All three Marquette Indigeneity Lab projects have received interest and praise from the local community. The founding cohort of Marquette student researchers were honored with the 2022 Student Activist Award from the Wisconsin Institute for Peace and Conflict Studies (WIPCS): Danielle Barrett, Bailey Birenbaum, Clare Camblin, Rebecca DeBoer, Cameron Fronczak, Alex Liberato, Sir Lawrence Tender and Will Egan Waukau.
WIPCS, of which Marquette is a member, is a group of private and public colleges and universities that aim to spread awareness on the issues of peace and conflict. A valuable resource for institutions looking to globalize their curricula and co-curricular programs, WIPCS encourages debate on topics such as foreign policy, areas of conflict, intercultural communication, and gender relations.
According to the WIPCS website, the Student Activist Award is presented to college students in Wisconsin who have made “an outstanding contribution to activism related to peace and justice issues and demonstrated commitment to peace and justice issues through participation in activism either on the home campus or in the larger community.”
Nominators for the award described the Marquette research and activism as effective efforts to “radically attend to the erasure of Indigenous Peoples in Milwaukee and more broadly the United States. It is clear these eight Indigeneity Lab students activated the Marquette mission in their discovery of truth and sharing of knowledge. But as great an impact was their personal awakening, not just around their research, but their identity and how they can give back to honor those cultural affiliations.”

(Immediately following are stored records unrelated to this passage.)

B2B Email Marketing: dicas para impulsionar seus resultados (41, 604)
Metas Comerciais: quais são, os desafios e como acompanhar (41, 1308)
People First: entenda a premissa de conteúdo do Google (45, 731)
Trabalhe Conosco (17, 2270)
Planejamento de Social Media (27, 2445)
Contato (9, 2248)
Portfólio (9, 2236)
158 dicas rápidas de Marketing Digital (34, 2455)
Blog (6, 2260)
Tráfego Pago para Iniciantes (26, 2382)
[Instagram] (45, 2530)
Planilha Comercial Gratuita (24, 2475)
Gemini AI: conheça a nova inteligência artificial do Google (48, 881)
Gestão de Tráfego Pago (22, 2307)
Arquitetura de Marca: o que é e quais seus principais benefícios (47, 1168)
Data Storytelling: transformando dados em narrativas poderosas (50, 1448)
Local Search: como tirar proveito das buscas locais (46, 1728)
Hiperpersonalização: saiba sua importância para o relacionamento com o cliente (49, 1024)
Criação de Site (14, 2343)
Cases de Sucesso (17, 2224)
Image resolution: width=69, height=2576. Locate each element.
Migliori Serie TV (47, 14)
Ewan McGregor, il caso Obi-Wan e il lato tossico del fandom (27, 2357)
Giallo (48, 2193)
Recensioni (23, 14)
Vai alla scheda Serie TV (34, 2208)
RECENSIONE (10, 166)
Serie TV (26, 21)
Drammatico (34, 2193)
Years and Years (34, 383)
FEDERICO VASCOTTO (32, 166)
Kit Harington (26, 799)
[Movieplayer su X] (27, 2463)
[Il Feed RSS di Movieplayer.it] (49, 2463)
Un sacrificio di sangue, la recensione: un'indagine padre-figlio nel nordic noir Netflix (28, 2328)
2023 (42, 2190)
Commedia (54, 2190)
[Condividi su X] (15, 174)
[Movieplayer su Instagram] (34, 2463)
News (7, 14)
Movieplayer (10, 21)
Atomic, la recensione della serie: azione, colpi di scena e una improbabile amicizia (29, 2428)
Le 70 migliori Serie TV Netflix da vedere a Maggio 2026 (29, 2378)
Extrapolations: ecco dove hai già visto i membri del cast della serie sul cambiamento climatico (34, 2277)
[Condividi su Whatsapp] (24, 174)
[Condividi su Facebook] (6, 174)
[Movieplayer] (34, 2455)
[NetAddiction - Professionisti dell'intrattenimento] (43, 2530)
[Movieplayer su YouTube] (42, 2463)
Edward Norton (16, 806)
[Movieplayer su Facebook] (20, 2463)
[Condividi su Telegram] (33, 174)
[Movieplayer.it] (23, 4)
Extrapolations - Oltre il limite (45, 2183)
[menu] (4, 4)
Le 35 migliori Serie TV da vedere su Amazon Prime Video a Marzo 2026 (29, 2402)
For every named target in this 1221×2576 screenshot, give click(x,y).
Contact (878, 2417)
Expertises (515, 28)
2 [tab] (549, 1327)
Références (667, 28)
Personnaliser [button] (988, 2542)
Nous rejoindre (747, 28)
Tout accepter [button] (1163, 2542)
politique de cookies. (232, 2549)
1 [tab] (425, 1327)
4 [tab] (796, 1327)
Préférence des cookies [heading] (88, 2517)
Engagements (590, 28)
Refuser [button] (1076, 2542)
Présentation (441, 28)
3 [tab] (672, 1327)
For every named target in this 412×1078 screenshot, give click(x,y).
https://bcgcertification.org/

As the Marquette Indigeneity Lab geared up for its dynamic research, Marquette also developed and issued its land and water acknowledgement: a way of offering respect to Indigenous citizens, both those who have come before and those currently living on said land; correcting the practice of erasing Indigenous people’s history; and recognizing that Indigenous peoples continue to be a vital part of the country’s lands now and in the future.
Marquette’s land and water acknowledgment is a statement that developed over weeks of reflection and conversation led by Indigenous student leaders with key faculty and staff. The statement recognizes the long history of Native peoples and nations that lived on and stewarded the land and water where the University now resides. It also celebrates the unbroken connection that Native people and nations still have to this land and waterways, their traditional territories.